*Aim of the exercise*: The entries are to be repeated verbatim, with nothing left out.

*Task data*:

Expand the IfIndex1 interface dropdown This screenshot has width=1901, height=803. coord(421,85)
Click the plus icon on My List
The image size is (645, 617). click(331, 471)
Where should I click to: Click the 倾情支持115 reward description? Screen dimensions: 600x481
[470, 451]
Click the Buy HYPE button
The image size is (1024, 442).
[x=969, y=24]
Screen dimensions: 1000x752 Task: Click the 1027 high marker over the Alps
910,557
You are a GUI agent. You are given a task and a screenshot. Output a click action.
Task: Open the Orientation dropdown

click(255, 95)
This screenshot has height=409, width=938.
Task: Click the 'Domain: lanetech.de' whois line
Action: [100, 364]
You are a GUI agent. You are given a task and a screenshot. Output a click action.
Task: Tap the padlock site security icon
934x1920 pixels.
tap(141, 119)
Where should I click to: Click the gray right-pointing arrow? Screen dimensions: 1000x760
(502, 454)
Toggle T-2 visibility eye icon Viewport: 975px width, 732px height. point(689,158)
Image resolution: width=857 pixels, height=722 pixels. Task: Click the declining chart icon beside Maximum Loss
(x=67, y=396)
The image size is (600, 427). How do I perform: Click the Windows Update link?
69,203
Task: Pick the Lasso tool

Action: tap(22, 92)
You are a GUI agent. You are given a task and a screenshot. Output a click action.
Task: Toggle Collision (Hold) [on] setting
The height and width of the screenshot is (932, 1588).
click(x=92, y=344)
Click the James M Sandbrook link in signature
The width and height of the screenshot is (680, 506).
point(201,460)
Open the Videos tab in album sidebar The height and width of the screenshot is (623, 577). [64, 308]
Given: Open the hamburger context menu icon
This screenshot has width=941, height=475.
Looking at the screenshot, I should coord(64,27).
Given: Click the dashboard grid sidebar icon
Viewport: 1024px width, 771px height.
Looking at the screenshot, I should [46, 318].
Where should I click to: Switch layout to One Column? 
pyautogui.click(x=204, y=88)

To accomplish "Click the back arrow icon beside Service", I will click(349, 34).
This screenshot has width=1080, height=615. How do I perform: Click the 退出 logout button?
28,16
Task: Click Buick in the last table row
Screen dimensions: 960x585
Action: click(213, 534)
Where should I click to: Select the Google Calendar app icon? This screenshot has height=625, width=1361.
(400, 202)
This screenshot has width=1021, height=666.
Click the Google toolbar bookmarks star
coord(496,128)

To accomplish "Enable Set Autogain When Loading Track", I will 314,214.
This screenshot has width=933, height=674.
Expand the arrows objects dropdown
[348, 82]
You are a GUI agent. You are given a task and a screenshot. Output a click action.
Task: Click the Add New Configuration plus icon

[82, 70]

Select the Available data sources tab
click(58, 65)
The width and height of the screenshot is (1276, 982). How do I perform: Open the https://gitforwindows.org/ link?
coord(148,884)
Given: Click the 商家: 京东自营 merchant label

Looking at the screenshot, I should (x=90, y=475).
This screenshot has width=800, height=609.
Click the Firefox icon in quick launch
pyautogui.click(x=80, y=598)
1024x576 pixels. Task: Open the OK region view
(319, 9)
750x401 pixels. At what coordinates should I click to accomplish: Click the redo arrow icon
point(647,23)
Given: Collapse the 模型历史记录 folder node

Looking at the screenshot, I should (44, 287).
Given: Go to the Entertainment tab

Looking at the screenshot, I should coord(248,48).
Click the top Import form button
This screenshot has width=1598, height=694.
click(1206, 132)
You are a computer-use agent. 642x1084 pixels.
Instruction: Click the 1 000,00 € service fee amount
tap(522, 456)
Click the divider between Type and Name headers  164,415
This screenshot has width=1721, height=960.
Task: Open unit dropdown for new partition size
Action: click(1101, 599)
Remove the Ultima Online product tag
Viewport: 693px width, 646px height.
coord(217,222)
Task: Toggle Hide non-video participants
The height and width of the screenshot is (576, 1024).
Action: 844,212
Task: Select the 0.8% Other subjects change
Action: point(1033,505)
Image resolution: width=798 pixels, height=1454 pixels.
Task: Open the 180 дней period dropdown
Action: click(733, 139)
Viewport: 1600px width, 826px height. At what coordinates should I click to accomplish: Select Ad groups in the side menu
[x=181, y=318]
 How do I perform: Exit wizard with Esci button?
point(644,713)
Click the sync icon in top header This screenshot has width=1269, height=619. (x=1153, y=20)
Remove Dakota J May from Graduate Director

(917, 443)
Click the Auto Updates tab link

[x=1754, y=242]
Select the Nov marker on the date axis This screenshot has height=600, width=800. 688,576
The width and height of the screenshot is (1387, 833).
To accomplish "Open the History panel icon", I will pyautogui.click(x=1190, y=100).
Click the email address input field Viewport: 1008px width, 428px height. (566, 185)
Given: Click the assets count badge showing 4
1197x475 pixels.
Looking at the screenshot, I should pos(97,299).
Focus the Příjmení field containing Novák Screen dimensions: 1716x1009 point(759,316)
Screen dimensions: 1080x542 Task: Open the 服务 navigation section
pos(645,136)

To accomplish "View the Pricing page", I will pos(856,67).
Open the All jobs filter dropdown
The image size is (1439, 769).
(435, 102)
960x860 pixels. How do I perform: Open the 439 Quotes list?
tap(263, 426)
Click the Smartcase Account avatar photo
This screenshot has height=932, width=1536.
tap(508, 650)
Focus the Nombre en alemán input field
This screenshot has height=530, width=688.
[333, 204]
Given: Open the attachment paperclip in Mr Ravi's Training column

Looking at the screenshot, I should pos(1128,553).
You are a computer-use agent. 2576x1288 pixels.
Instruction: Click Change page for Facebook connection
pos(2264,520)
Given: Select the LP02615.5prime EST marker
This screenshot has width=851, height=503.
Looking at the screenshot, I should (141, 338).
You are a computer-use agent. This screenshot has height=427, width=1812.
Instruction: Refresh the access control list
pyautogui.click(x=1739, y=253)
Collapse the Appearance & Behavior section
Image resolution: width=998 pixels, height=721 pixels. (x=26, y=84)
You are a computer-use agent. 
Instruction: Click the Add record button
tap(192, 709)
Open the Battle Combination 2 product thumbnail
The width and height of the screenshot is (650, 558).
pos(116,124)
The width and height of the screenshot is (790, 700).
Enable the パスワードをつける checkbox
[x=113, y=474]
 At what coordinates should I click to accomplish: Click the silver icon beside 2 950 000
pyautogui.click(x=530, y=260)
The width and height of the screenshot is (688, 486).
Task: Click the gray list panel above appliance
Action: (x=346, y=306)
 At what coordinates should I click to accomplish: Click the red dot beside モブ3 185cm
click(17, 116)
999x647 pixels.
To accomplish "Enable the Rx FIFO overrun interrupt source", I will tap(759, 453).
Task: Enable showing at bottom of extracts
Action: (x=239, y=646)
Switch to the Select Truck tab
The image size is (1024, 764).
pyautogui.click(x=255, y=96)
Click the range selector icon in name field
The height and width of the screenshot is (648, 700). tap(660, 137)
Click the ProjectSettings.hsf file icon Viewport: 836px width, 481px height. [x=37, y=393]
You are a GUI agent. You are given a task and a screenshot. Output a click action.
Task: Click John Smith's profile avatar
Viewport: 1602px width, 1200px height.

*Reply to the task*:
Expand the IfIndex1 interface dropdown This screenshot has width=1901, height=803. coord(421,85)
Click the plus icon on My List
The image size is (645, 617). click(331, 471)
Where should I click to: Click the 倾情支持115 reward description? Screen dimensions: 600x481
[470, 451]
Click the Buy HYPE button
The image size is (1024, 442).
[x=969, y=24]
Screen dimensions: 1000x752 Task: Click the 1027 high marker over the Alps
910,557
You are a GUI agent. You are given a task and a screenshot. Output a click action.
Task: Open the Orientation dropdown

click(255, 95)
This screenshot has height=409, width=938.
Task: Click the 'Domain: lanetech.de' whois line
Action: [100, 364]
You are a GUI agent. You are given a task and a screenshot. Output a click action.
Task: Tap the padlock site security icon
934x1920 pixels.
tap(141, 119)
Where should I click to: Click the gray right-pointing arrow? Screen dimensions: 1000x760
(502, 454)
Toggle T-2 visibility eye icon Viewport: 975px width, 732px height. point(689,158)
Image resolution: width=857 pixels, height=722 pixels. Task: Click the declining chart icon beside Maximum Loss
(x=67, y=396)
The image size is (600, 427). How do I perform: Click the Windows Update link?
69,203
Task: Pick the Lasso tool

Action: tap(22, 92)
You are a GUI agent. You are given a task and a screenshot. Output a click action.
Task: Toggle Collision (Hold) [on] setting
The height and width of the screenshot is (932, 1588).
click(x=92, y=344)
Click the James M Sandbrook link in signature
The width and height of the screenshot is (680, 506).
point(201,460)
Open the Videos tab in album sidebar The height and width of the screenshot is (623, 577). [64, 308]
Given: Open the hamburger context menu icon
This screenshot has width=941, height=475.
Looking at the screenshot, I should coord(64,27).
Given: Click the dashboard grid sidebar icon
Viewport: 1024px width, 771px height.
Looking at the screenshot, I should [46, 318].
Where should I click to: Switch layout to One Column? 
pyautogui.click(x=204, y=88)

To accomplish "Click the back arrow icon beside Service", I will click(349, 34).
This screenshot has width=1080, height=615. How do I perform: Click the 退出 logout button?
28,16
Task: Click Buick in the last table row
Screen dimensions: 960x585
Action: click(213, 534)
Where should I click to: Select the Google Calendar app icon? This screenshot has height=625, width=1361.
(400, 202)
This screenshot has width=1021, height=666.
Click the Google toolbar bookmarks star
coord(496,128)

To accomplish "Enable Set Autogain When Loading Track", I will 314,214.
This screenshot has width=933, height=674.
Expand the arrows objects dropdown
[348, 82]
You are a GUI agent. You are given a task and a screenshot. Output a click action.
Task: Click the Add New Configuration plus icon

[82, 70]

Select the Available data sources tab
click(58, 65)
The width and height of the screenshot is (1276, 982). How do I perform: Open the https://gitforwindows.org/ link?
coord(148,884)
Given: Click the 商家: 京东自营 merchant label

Looking at the screenshot, I should (x=90, y=475).
This screenshot has width=800, height=609.
Click the Firefox icon in quick launch
pyautogui.click(x=80, y=598)
1024x576 pixels. Task: Open the OK region view
(319, 9)
750x401 pixels. At what coordinates should I click to accomplish: Click the redo arrow icon
point(647,23)
Given: Collapse the 模型历史记录 folder node

Looking at the screenshot, I should (44, 287).
Given: Go to the Entertainment tab

Looking at the screenshot, I should coord(248,48).
Click the top Import form button
This screenshot has width=1598, height=694.
click(1206, 132)
You are a computer-use agent. 642x1084 pixels.
Instruction: Click the 1 000,00 € service fee amount
tap(522, 456)
Click the divider between Type and Name headers  164,415
This screenshot has width=1721, height=960.
Task: Open unit dropdown for new partition size
Action: click(1101, 599)
Remove the Ultima Online product tag
Viewport: 693px width, 646px height.
coord(217,222)
Task: Toggle Hide non-video participants
The height and width of the screenshot is (576, 1024).
Action: 844,212
Task: Select the 0.8% Other subjects change
Action: point(1033,505)
Image resolution: width=798 pixels, height=1454 pixels.
Task: Open the 180 дней period dropdown
Action: click(733, 139)
Viewport: 1600px width, 826px height. At what coordinates should I click to accomplish: Select Ad groups in the side menu
[x=181, y=318]
 How do I perform: Exit wizard with Esci button?
point(644,713)
Click the sync icon in top header This screenshot has width=1269, height=619. (x=1153, y=20)
Remove Dakota J May from Graduate Director

(917, 443)
Click the Auto Updates tab link

[x=1754, y=242]
Select the Nov marker on the date axis This screenshot has height=600, width=800. 688,576
The width and height of the screenshot is (1387, 833).
To accomplish "Open the History panel icon", I will pyautogui.click(x=1190, y=100).
Click the email address input field Viewport: 1008px width, 428px height. (566, 185)
Given: Click the assets count badge showing 4
1197x475 pixels.
Looking at the screenshot, I should pos(97,299).
Focus the Příjmení field containing Novák Screen dimensions: 1716x1009 point(759,316)
Screen dimensions: 1080x542 Task: Open the 服务 navigation section
pos(645,136)

To accomplish "View the Pricing page", I will pos(856,67).
Open the All jobs filter dropdown
The image size is (1439, 769).
(435, 102)
960x860 pixels. How do I perform: Open the 439 Quotes list?
tap(263, 426)
Click the Smartcase Account avatar photo
This screenshot has height=932, width=1536.
tap(508, 650)
Focus the Nombre en alemán input field
This screenshot has height=530, width=688.
[333, 204]
Given: Open the attachment paperclip in Mr Ravi's Training column

Looking at the screenshot, I should pos(1128,553).
You are a computer-use agent. 2576x1288 pixels.
Instruction: Click Change page for Facebook connection
pos(2264,520)
Given: Select the LP02615.5prime EST marker
This screenshot has width=851, height=503.
Looking at the screenshot, I should (141, 338).
You are a computer-use agent. This screenshot has height=427, width=1812.
Instruction: Refresh the access control list
pyautogui.click(x=1739, y=253)
Collapse the Appearance & Behavior section
Image resolution: width=998 pixels, height=721 pixels. (x=26, y=84)
You are a computer-use agent. 
Instruction: Click the Add record button
tap(192, 709)
Open the Battle Combination 2 product thumbnail
The width and height of the screenshot is (650, 558).
pos(116,124)
The width and height of the screenshot is (790, 700).
Enable the パスワードをつける checkbox
[x=113, y=474]
 At what coordinates should I click to accomplish: Click the silver icon beside 2 950 000
pyautogui.click(x=530, y=260)
The width and height of the screenshot is (688, 486).
Task: Click the gray list panel above appliance
Action: (x=346, y=306)
 At what coordinates should I click to accomplish: Click the red dot beside モブ3 185cm
click(17, 116)
999x647 pixels.
To accomplish "Enable the Rx FIFO overrun interrupt source", I will tap(759, 453).
Task: Enable showing at bottom of extracts
Action: (x=239, y=646)
Switch to the Select Truck tab
The image size is (1024, 764).
pyautogui.click(x=255, y=96)
Click the range selector icon in name field
The height and width of the screenshot is (648, 700). tap(660, 137)
Click the ProjectSettings.hsf file icon Viewport: 836px width, 481px height. [x=37, y=393]
You are a GUI agent. You are given a task and a screenshot. Output a click action.
Task: Click John Smith's profile avatar
Viewport: 1602px width, 1200px height.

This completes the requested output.